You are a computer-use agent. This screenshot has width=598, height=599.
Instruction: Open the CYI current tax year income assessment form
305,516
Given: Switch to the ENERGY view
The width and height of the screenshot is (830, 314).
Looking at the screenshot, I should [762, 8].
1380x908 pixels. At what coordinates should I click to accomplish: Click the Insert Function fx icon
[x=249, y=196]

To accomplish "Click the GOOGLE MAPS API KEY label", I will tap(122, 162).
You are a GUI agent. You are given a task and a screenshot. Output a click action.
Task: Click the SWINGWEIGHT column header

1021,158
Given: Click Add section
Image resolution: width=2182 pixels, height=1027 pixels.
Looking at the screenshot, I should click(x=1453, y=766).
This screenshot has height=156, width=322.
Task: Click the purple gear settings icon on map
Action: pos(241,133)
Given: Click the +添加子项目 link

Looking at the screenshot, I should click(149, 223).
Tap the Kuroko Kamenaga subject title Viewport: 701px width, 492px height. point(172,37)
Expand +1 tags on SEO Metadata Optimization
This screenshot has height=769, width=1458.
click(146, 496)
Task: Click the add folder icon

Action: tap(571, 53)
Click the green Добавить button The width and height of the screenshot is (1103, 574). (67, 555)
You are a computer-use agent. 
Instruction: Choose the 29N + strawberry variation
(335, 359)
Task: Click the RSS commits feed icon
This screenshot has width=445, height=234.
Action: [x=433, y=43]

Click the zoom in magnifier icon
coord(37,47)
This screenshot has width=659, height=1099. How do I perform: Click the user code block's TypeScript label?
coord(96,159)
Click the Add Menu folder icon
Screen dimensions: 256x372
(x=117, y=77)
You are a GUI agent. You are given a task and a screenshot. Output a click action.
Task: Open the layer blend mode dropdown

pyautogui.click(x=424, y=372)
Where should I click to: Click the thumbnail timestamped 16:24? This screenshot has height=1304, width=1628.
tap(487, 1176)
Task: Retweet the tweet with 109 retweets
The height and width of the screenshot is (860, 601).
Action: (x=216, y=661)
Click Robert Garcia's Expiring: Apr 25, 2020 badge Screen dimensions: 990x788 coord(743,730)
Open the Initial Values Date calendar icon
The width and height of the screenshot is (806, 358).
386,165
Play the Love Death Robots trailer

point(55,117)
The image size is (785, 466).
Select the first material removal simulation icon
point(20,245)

What needs to be done:
Reproduce each line in the listing above that mentions the string "computer".

Task answer:
You are a computer-use agent. This screenshot has width=598, height=599.
You are a computer-use agent. 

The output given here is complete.